El libro como acompañante perenne

Esta edición de la Feria ha sobresalido por la existencia de un importante número de novedades literarias así como de propuestas que han sido altamente valoradas por los lectores

Autor:

Alejandro A. Madorrán Durán

Acercar aun más la literatura a la comunidad fue el principal propósito de la Feria del Libro de La Habana que concluirá este martes con variadas actividades en casi 400 puntos de la capital, según explicó Mayra Lasalle, directora provincial de Cultura, al referirse al evento que se realiza en ese territorio desde el 28 de febrero.

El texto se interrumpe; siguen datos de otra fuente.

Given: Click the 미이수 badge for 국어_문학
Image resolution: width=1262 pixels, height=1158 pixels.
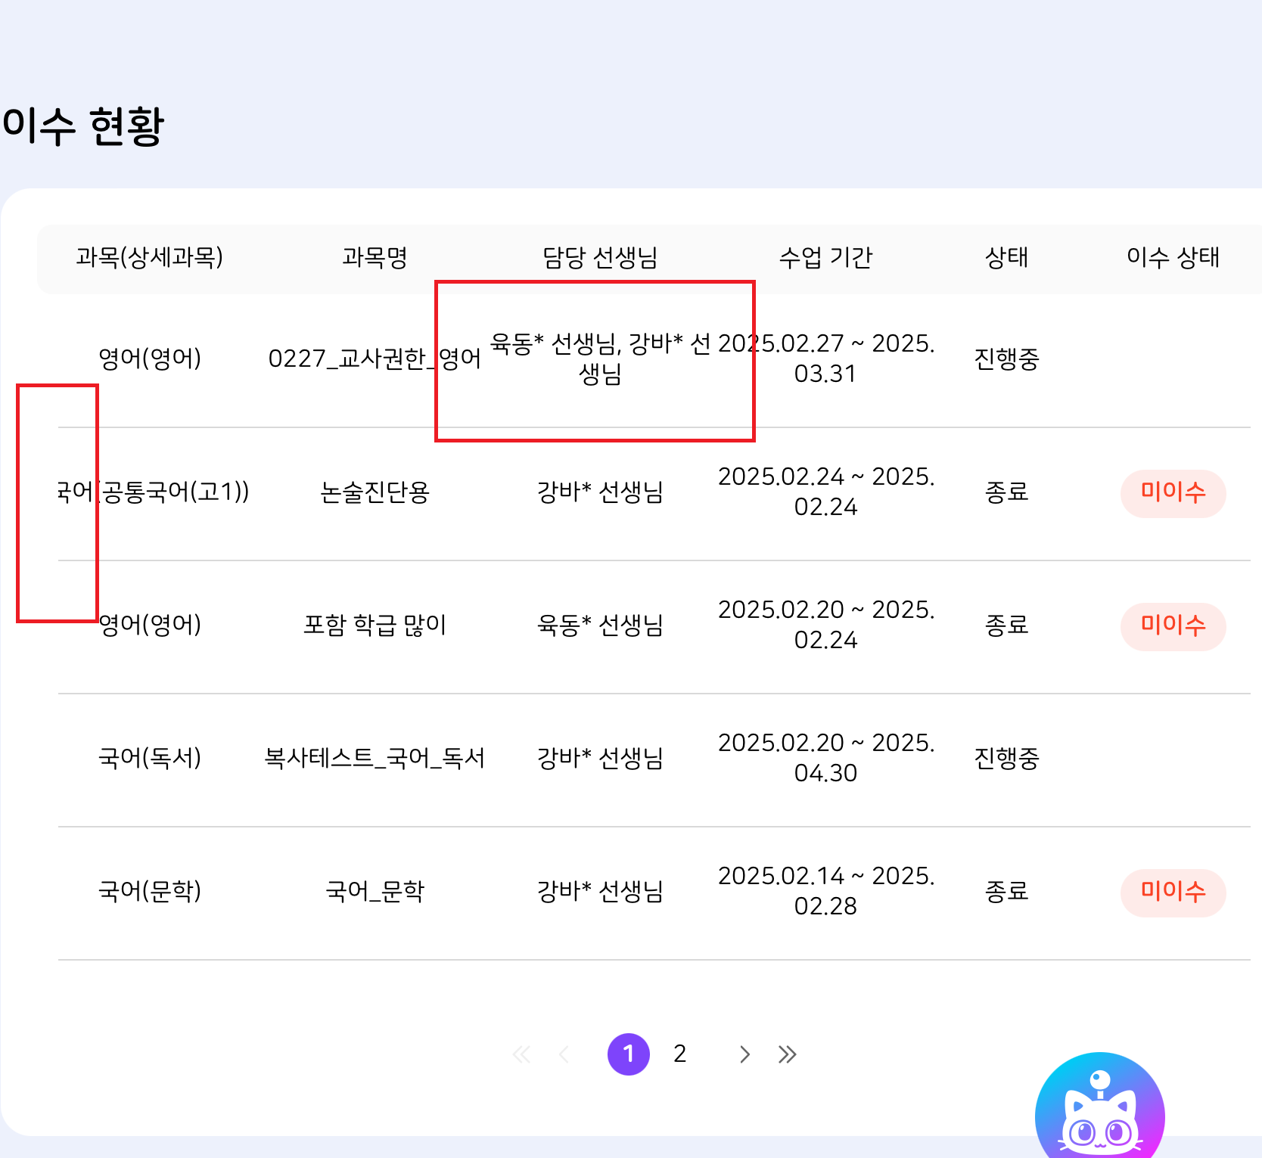Looking at the screenshot, I should (1173, 893).
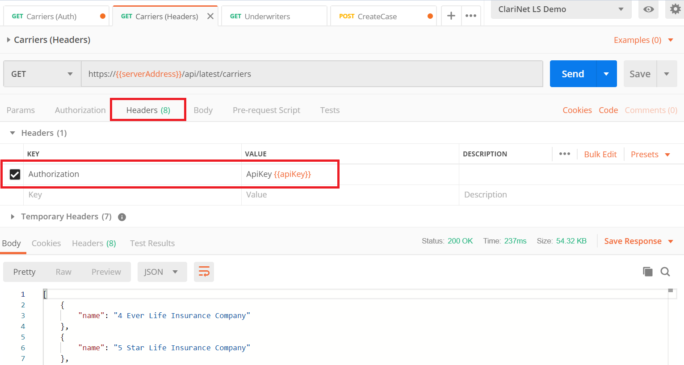Open environment quick look eye icon
684x365 pixels.
648,9
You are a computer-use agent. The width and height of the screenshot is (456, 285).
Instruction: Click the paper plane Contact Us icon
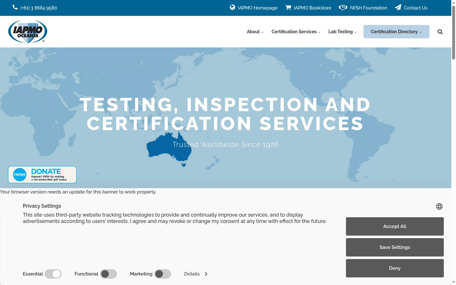[398, 7]
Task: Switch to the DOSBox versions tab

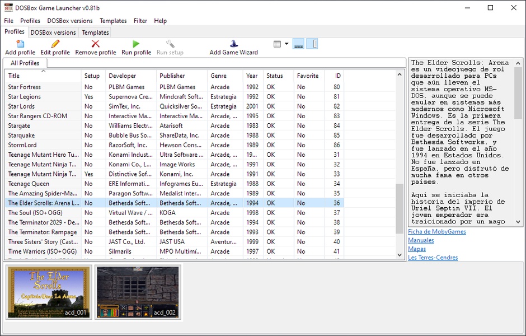Action: tap(53, 32)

Las presentaciones de libros y los encuentros de los artistas con sus localidades se hallan entre las iniciativas que han tenido la misión fundamental de fomentar el gusto por la lectura en los municipios habaneros.

Esta edición de la Feria ha sobresalido, agregó Lasalle, por la existencia de un importante número de novedades literarias así como de propuestas que han sido altamente valoradas por los lectores, como la colección 90 Aniversario, dedicada al líder de la Revolución Cubana, Fidel Castro.

La reinauguración de la biblioteca pública municipal Manuel Cofiño López, de Arroyo Naranjo, constituyó sin dudas uno de los acontecimientos más notorios de este ciclo de la Feria. Se trata de una institución que —al decir de su directora, Vilma Díaz Labrada— le ofrecerá a la comunidad un espacio donde acceder a los conocimientos y el disfrute que brindan los libros.

En ese camino por educar, Ana María de Rojas Berestein, promotora municipal del Proyecto del Libro y la Literatura, comentó que aunque los hábitos de lectura entre los jóvenes se perciban disminuidos en la actualidad, lo importante es que aún quedan quienes sí se interesan por las letras, y a ellos se deben los mejores esfuerzos para que en un futuro puedan vincular a los demás.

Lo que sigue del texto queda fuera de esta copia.